Non era facile arrampicarsi lassù su quei monti dell’Irpinia, ma alle dovute soste per riposarsi, ci si poteva ritemprare lo spirito con le vedute mozzafiato che da lì si ammiravano, dal Vesuvio, alla vicina Avellino, l’intero golfo di Napoli con le meravigliose isole di Capri, Ischia, Procida e poi la vasta pianura della fertile Campania.
Nei primi anni del 1000, arrivò su questa montagna un giovane pellegrino diretto in Palestina, ma per volere di Dio dirottato qui, Guglielmo da Vercelli.
Con addosso un saio visitò i Santuari dell’Italia settentrionale, poi andò in Spagna a S. Giacomo di Compostella e al suo ritorno decise di percorrere tutta la penisola per andare in Terrasanta; ma proprio quassù Gesù gli apparve dicendogli di fermarsi e di erigere un tempio alla Vergine al posto di quello dedicato alla Gran Madre pagana.
Guglielmo non era di carattere facile e dopo aver distrutto il preesistente tempio con l’idolo, si impose a vescovi e papi, per mettere in atto il suo intento e costruì una piccola chiesa alla Vergine Maria. Fondò una Organizzazione monastica germogliata dal tronco benedettino che chiamò Congregazione Verginiana; la fama di questi eremiti - monaci si sparse in tutta l’Italia Meridionale e Sicilia.
San Guglielmo espose nella chiesetta alla venerazione dei fedeli, una piccola immagine della Madonna, che negli ultimi decenni del XII secolo fu sostituita da una bellissima tavola, dove la Vergine appare incoronata e in atto di allattare il Bambino, questa tavola è conservata nel museo del Santuario ed è detta ‘Madonna di s. Guglielmo’. Il santo monaco fondatore si spense probabilmente il 25 giugno del 1142 nel monastero di S. Salvatore in Goleto (AV), mentre i primi pellegrini salivano il monte Partenio, sempre più numerosi.
Ben presto Montevergine diventò la casa madre di 50 piccoli monasteri che erano stati via via fondati, poté così imporre la realtà della propria esistenza ai papi ed ai re di Napoli, chiedendo la propria indipendenza.
I re normanni ed angioini fecero a gara a dare all’abbazia, sorta vicino alla chiesetta, una autosufficienza economica, esentandola da tributi e donandole feudi e un castello per l’abate.
Sotto gli angioini (1266-1435) la chiesa di stile romanico fu trasformata notevolmente nelle strutture ed ampliata in stile gotico, con altare maggiore cosmatesco e a tre ordini di colonne.
La tavola della Madonna fu sostituita intorno al 1300 da una immagine imponente, su una tavola di notevoli proporzioni, rappresentante la Madonna, che prenderà il titolo di Montevergine, seduta su una grande seggiola, con il Bambino sulle ginocchia.
L’icona giunse a Montevergine circondata da leggenda e devozione; si diceva dipinta addirittura da s.
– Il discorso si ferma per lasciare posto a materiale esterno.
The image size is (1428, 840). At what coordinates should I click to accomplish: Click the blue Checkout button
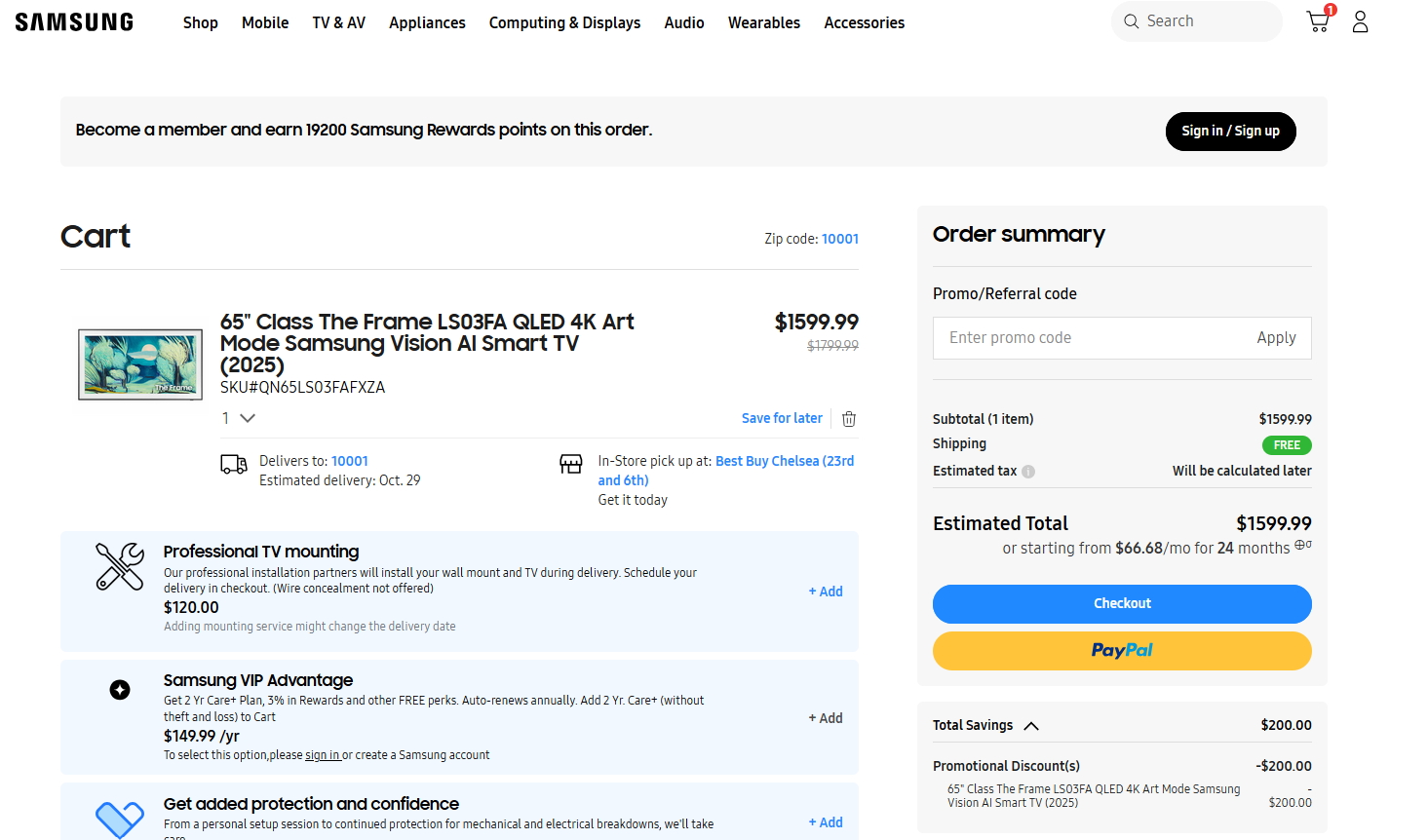[1122, 604]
Luca, che aveva conosciuta la Madonna e aveva osato ritrarla, egli sarebbe soltanto l’autore del capo, ma sgomento non aveva finito il viso; addormentatosi, l’aveva trovato completato il mattino dopo da misterioso intervento celeste. Il quadro sarebbe stato prima esposto a Gerusalemme, poi trasferito ad Antiochia, poi a Costantinopoli, infine a Napoli, qui finì nelle mani di Caterina II sposa di Filippo di Taranto, la quale lo fece completare, si dice, da Montano d’Arezzo e lo donò al Santuario di Montevergine.
Studi espletati nei secoli successivi, hanno escluso la pittura sia di s. Luca che di Montano d’Arezzo, attribuendo l’esecuzione dell’opera a Pietro Cavallino dei Cerroni, pittore di corte di Carlo II d’Angiò, che l’avrebbe dipinta fra il 1270 e il 1325, egli era portato per le opere di grandi dimensioni, infatti il quadro del santuario misura metri 4,60 x 2,10 e pesa otto quintali, con linee bizantineggianti e con intonazione personale proprio dello stile del Cavallino.
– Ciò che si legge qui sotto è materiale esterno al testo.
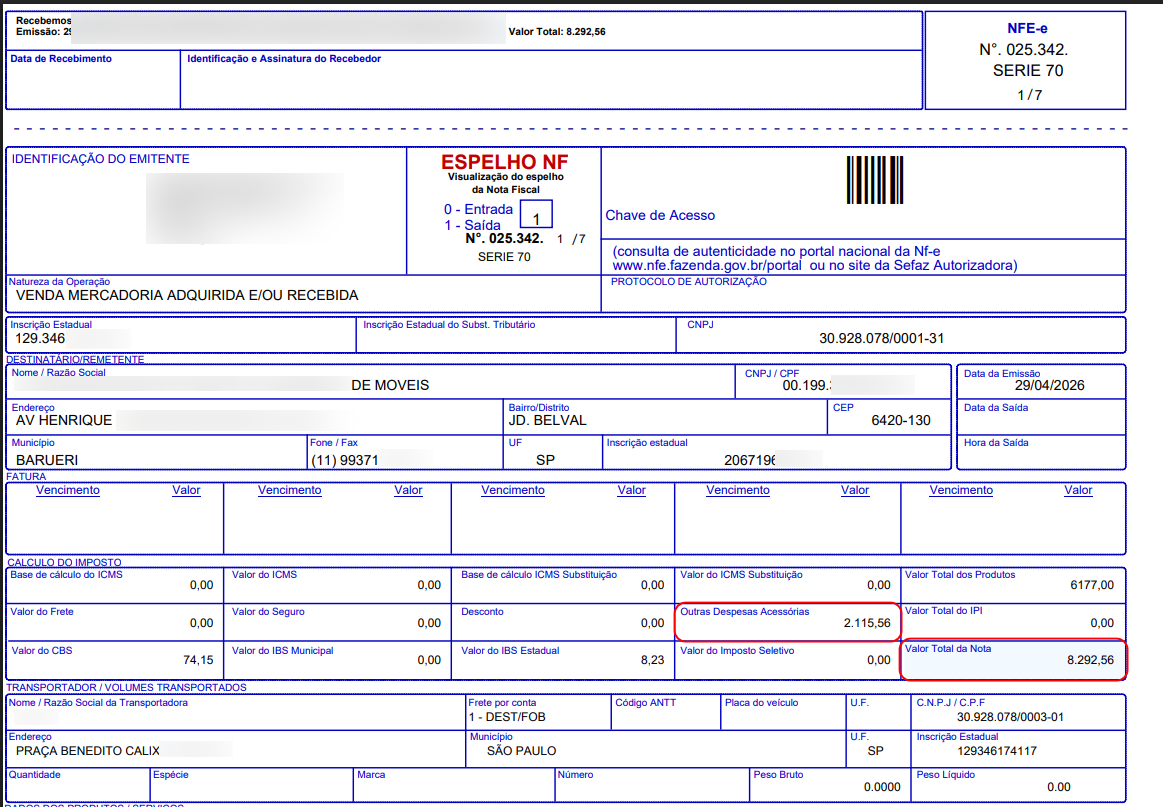This screenshot has height=807, width=1163.
Task: Select the CNPJ value 30.928.078/0001-31
Action: [881, 338]
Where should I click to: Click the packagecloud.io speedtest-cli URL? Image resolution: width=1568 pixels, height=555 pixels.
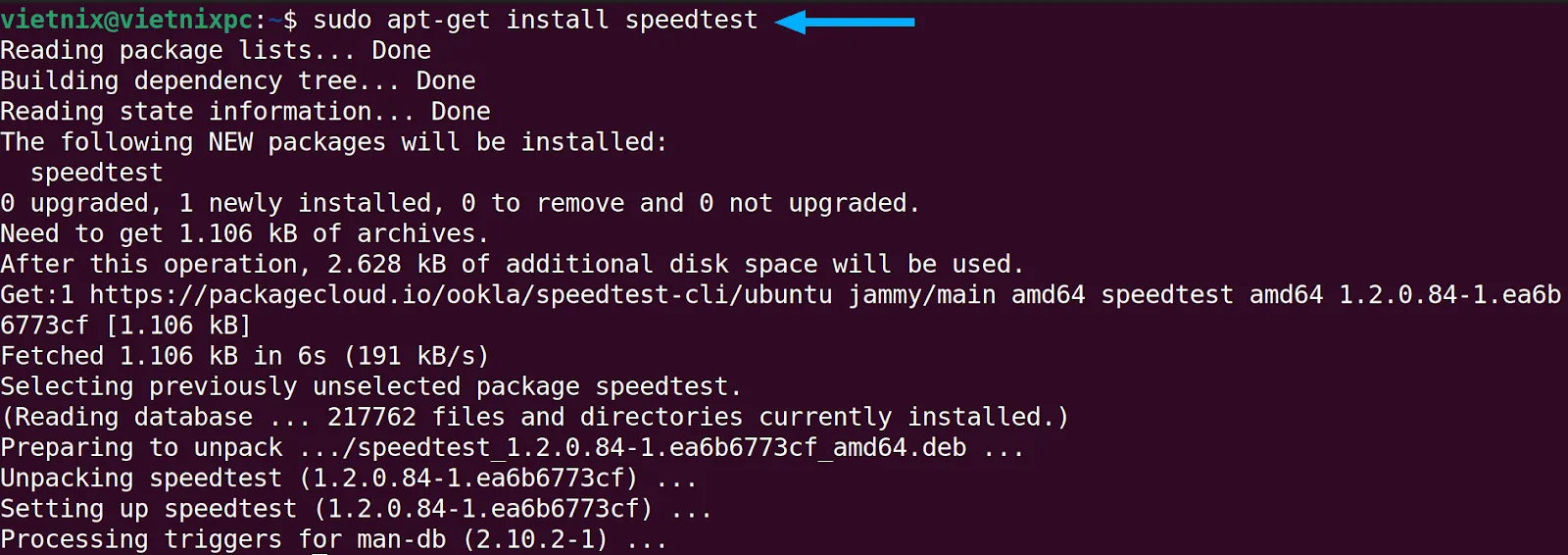pyautogui.click(x=461, y=295)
Al popolo non è mai interessato chi l’avesse dipinta, essa piacque subito e nella semplicità della fede che gli venne tributata, la chiamarono la “Madonna Bruna” o anche “Mamma Schiavona”, etimologia incerta ma di sicura presa.. C’è tutta una letteratura descrittiva dei pellegrinaggi a Montevergine, con quadri e disegni di illustri viaggiatori che ne descrivevano il folklore, specie per quelli provenienti da Napoli; su carretti addobbati con cavalli e i suoni e feste che accompagnavano il ritorno; fino agli anni ’60 del nostro secolo i carretti erano stati sostituiti da auto decappottabili, tutte addobbate, come i pellegrini compreso l’autista noleggiatore, vestivano abiti uguali e tutti dello stesso colore sgargiante degli addobbi dell’auto.
Oggi si sale con una comoda funicolare e con un agevole strada per auto e i bus; i pellegrini sono calcolati sul milione e mezzo ogni anno. Ma i pellegrinaggi veri e propri che si fanno da secoli, sono a piedi, salendo il monte anche di notte, molti a piedi nudi, per penitenza o per chiedere una grazia per sé o per i suoi cari.
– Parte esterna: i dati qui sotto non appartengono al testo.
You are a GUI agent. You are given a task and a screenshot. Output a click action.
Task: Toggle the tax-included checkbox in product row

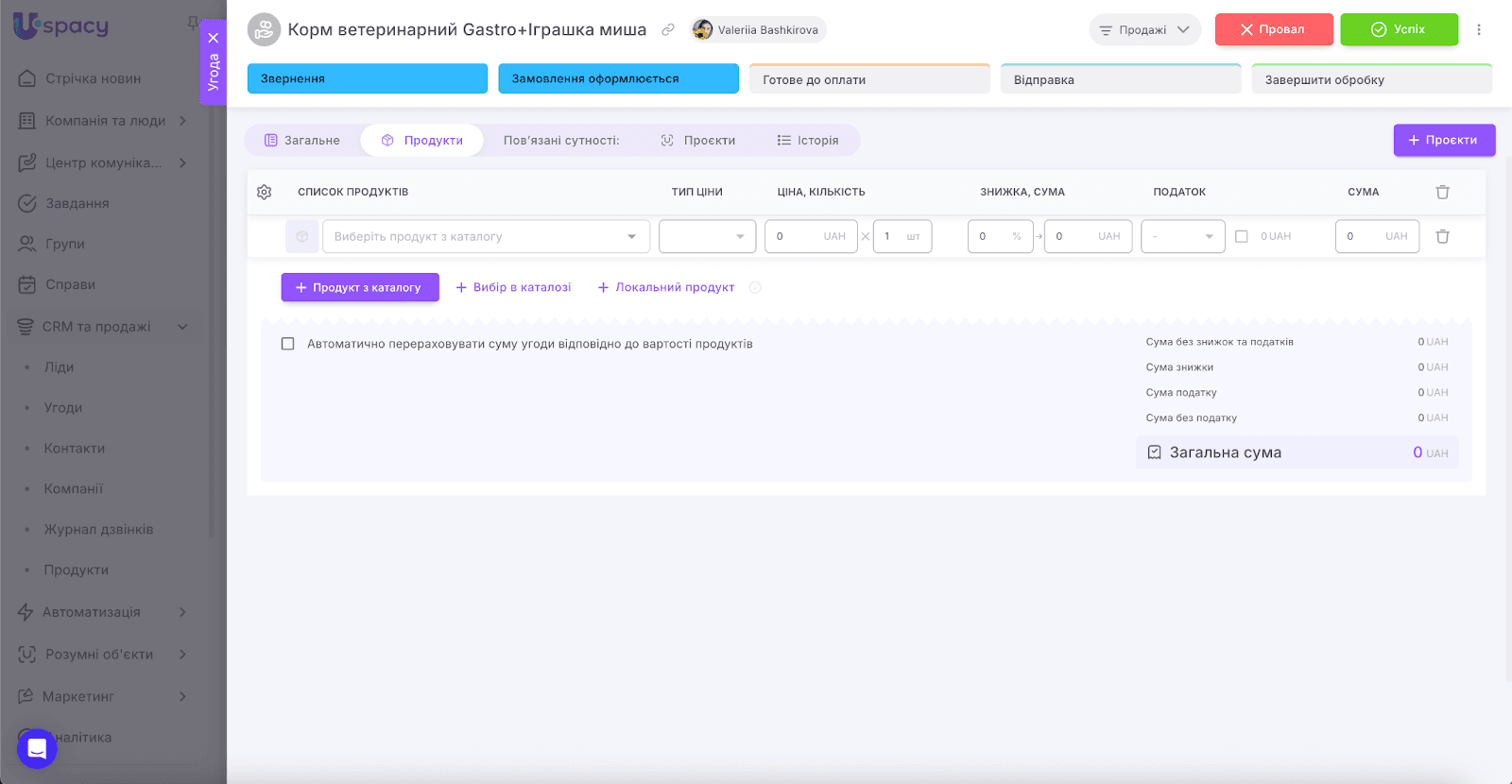point(1242,236)

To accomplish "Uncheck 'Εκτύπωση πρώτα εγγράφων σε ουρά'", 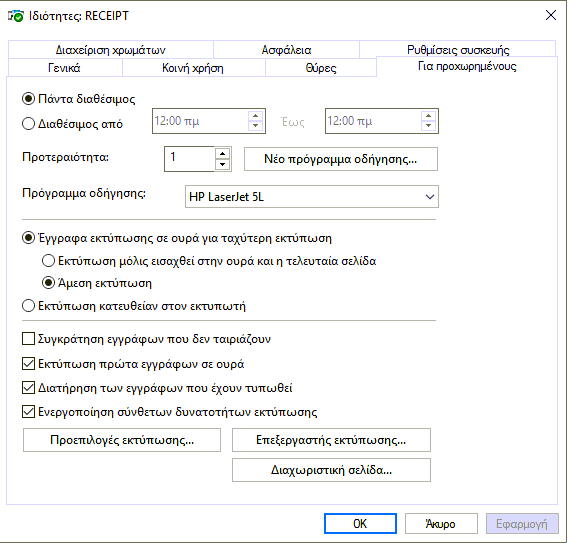I will (x=28, y=363).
Per secoli sotto l’altare maggiore del Santuario furono custodite le reliquie di s. Gennaro, finché vinte la resistenze dei monaci e dei fedeli locali, esse poterono essere trasferite nel duomo di Napoli.
Il Santuario ebbe ancora due rifacimenti, uno nel 1622 per ragioni statiche e di moda, con trasformazioni barocche e l’altro a partire dal 1948 fino al 1961, quando ci fu l’intera costruzione di un santuario più grande, inglobando però la precedente struttura.
L’enorme quadro della Madonna è posto sulla parete di fondo su un nuovo trono che prende tutta l’altezza della parete. Interessante la sala degli ex-voto, dove già dal 1599 erano raccolte le tabelle votive, scolpite o dipinte raffiguranti le grazie che si era ricevuto, quasi tutte in argento; testimonianza storica di una fede ormai millenaria nella Madre celeste.
Nella cripta vi sono in un’urna d’argento, i resti di s. Guglielmo di Vercelli fondatore, nelle due basiliche la vecchia e la nuova vi sono le tombe di vari principi, nobili, ecclesiastici, che nei secoli hanno voluto riposare accanto alla Madonna di Montevergine.
Ai piedi del monte vi è il palazzo abbaziale di Loreto del 1700, residenza d’inverno dell’abate e di quasi tutti i monaci, spostamento dovuto al clima molto rigido ed alla neve del periodo invernale. Nel palazzo è ospitata la farmacia con una importante raccolta di vasi e l’archivio con incunaboli e novecento pergamene, molte scritte da re e pontefici, alcune risalenti all’epoca di s. Guglielmo.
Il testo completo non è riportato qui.